__Work order__. Where a line below includes the word "click", copy that line.

__Provided information__.
------------------------------------

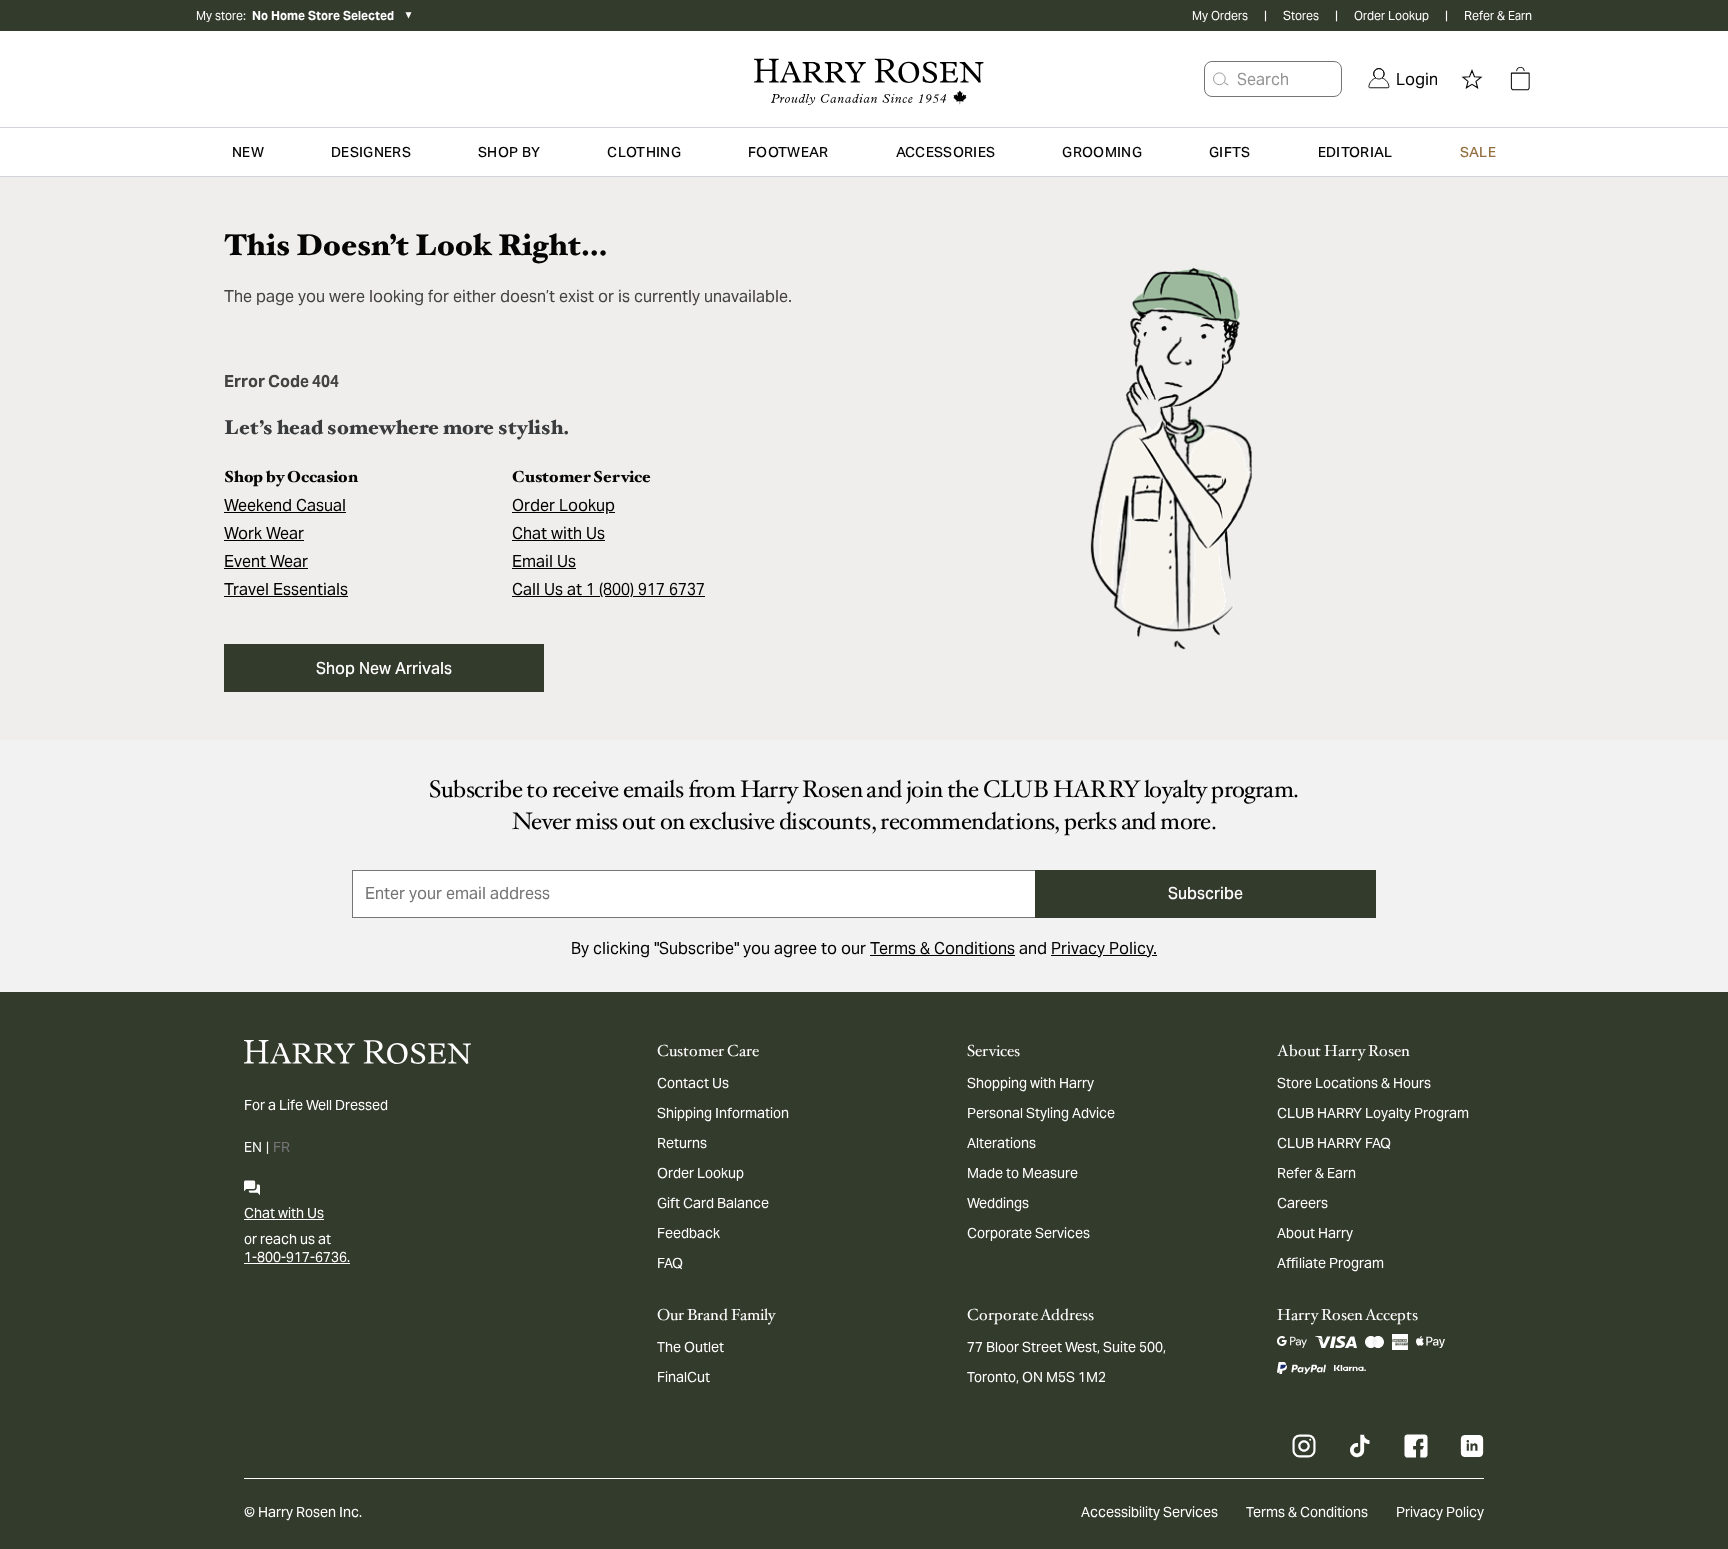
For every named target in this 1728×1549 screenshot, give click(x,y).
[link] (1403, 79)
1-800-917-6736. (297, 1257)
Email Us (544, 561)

------------------------------------

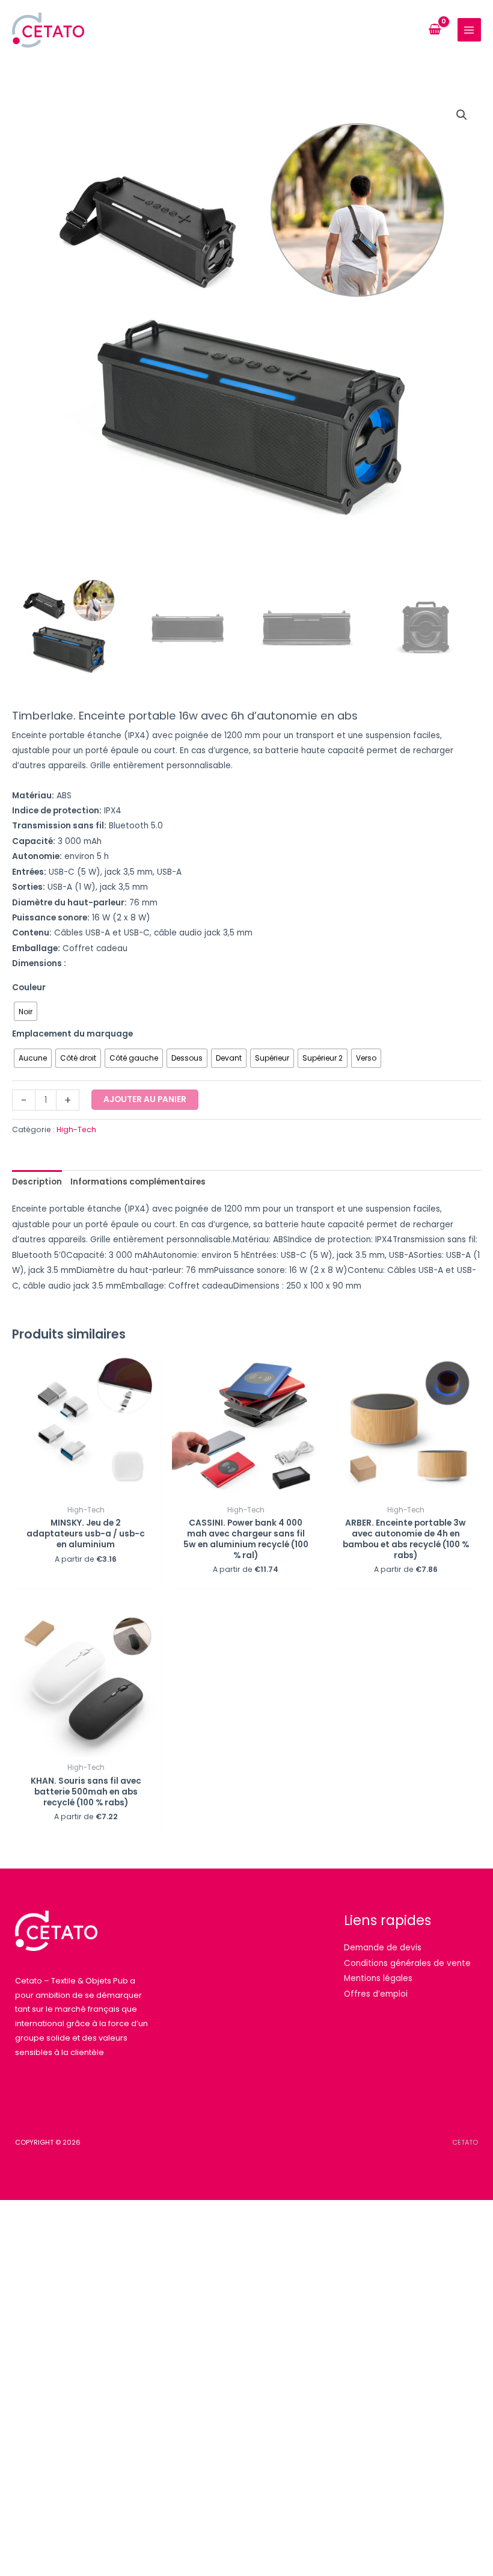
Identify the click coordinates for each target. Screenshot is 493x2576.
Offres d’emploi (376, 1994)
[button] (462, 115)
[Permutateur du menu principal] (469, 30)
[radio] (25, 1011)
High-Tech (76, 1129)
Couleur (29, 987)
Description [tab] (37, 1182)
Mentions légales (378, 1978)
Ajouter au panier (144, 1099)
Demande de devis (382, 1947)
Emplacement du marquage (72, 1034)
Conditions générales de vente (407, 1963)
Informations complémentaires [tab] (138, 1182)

------------------------------------

__Output below__.
For every named target in this 1728×1549 screenshot, give click(x,y).
Identify the click coordinates for each target. Screenshot is 493x2576.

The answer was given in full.